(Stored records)
┄┄┄┄┄┄┄┄┄┄┄┄┄┄┄┄┄┄┄┄

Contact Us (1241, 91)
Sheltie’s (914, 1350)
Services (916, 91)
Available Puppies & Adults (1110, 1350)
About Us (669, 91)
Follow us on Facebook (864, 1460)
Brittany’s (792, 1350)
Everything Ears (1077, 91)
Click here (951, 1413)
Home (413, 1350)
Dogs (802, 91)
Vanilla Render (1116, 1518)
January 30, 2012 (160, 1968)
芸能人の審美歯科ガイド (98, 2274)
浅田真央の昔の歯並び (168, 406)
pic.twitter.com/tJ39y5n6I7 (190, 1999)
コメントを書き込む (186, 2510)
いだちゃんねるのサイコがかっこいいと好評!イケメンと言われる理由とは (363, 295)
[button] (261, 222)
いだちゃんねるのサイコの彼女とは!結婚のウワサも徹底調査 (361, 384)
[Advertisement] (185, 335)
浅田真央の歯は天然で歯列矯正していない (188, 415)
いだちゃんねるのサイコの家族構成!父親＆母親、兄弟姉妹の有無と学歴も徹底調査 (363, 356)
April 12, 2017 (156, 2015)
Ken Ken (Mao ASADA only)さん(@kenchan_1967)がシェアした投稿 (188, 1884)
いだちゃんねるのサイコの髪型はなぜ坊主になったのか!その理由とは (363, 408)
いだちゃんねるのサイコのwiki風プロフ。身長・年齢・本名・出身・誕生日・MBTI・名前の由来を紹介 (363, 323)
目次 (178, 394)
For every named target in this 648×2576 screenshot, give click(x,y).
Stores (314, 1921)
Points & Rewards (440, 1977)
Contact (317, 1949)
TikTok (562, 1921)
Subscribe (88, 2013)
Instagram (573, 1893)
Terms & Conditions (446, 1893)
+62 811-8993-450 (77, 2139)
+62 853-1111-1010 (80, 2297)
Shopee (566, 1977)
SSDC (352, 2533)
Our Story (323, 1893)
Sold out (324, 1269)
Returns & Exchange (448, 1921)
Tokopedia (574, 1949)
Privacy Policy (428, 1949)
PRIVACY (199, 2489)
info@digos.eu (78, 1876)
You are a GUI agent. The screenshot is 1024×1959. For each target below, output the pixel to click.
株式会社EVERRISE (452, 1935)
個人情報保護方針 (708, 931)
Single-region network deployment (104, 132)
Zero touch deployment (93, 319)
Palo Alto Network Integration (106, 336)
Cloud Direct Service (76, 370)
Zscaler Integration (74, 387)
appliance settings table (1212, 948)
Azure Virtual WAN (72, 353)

┄┄┄┄┄┄┄┄┄┄┄┄┄┄┄┄┄┄┄┄

→ **What to produce**
Print each entry precisely. Include every line.

→ **Solution below**
Contact Us (1241, 91)
Sheltie’s (914, 1350)
Services (916, 91)
Available Puppies & Adults (1110, 1350)
About Us (669, 91)
Follow us on Facebook (864, 1460)
Brittany’s (792, 1350)
Everything Ears (1077, 91)
Click here (951, 1413)
Home (413, 1350)
Dogs (802, 91)
Vanilla Render (1116, 1518)
January 30, 2012 (160, 1968)
芸能人の審美歯科ガイド (98, 2274)
浅田真央の昔の歯並び (168, 406)
pic.twitter.com/tJ39y5n6I7 (190, 1999)
コメントを書き込む (186, 2510)
いだちゃんねるのサイコがかっこいいと好評!イケメンと言われる理由とは (363, 295)
[button] (261, 222)
いだちゃんねるのサイコの彼女とは!結婚のウワサも徹底調査 (361, 384)
[Advertisement] (185, 335)
浅田真央の歯は天然で歯列矯正していない (188, 415)
いだちゃんねるのサイコの家族構成!父親＆母親、兄弟姉妹の有無と学歴も徹底調査 (363, 356)
April 12, 2017 (156, 2015)
Ken Ken (Mao ASADA only)さん(@kenchan_1967)がシェアした投稿 (188, 1884)
いだちゃんねるのサイコの髪型はなぜ坊主になったのか!その理由とは (363, 408)
いだちゃんねるのサイコのwiki風プロフ。身長・年齢・本名・出身・誕生日・MBTI・名前の由来を紹介 (363, 323)
目次 (178, 394)
For every named target in this 648×2576 screenshot, give click(x,y).
Stores (314, 1921)
Points & Rewards (440, 1977)
Contact (317, 1949)
TikTok (562, 1921)
Subscribe (88, 2013)
Instagram (573, 1893)
Terms & Conditions (446, 1893)
+62 811-8993-450 (77, 2139)
+62 853-1111-1010 (80, 2297)
Shopee (566, 1977)
SSDC (352, 2533)
Our Story (323, 1893)
Sold out (324, 1269)
Returns & Exchange (448, 1921)
Tokopedia (574, 1949)
Privacy Policy (428, 1949)
PRIVACY (199, 2489)
info@digos.eu (78, 1876)
You are a GUI agent. The screenshot is 1024×1959. For each target below, output the pixel to click.
株式会社EVERRISE (452, 1935)
個人情報保護方針 (708, 931)
Single-region network deployment (104, 132)
Zero touch deployment (93, 319)
Palo Alto Network Integration (106, 336)
Cloud Direct Service (76, 370)
Zscaler Integration (74, 387)
appliance settings table (1212, 948)
Azure Virtual WAN (72, 353)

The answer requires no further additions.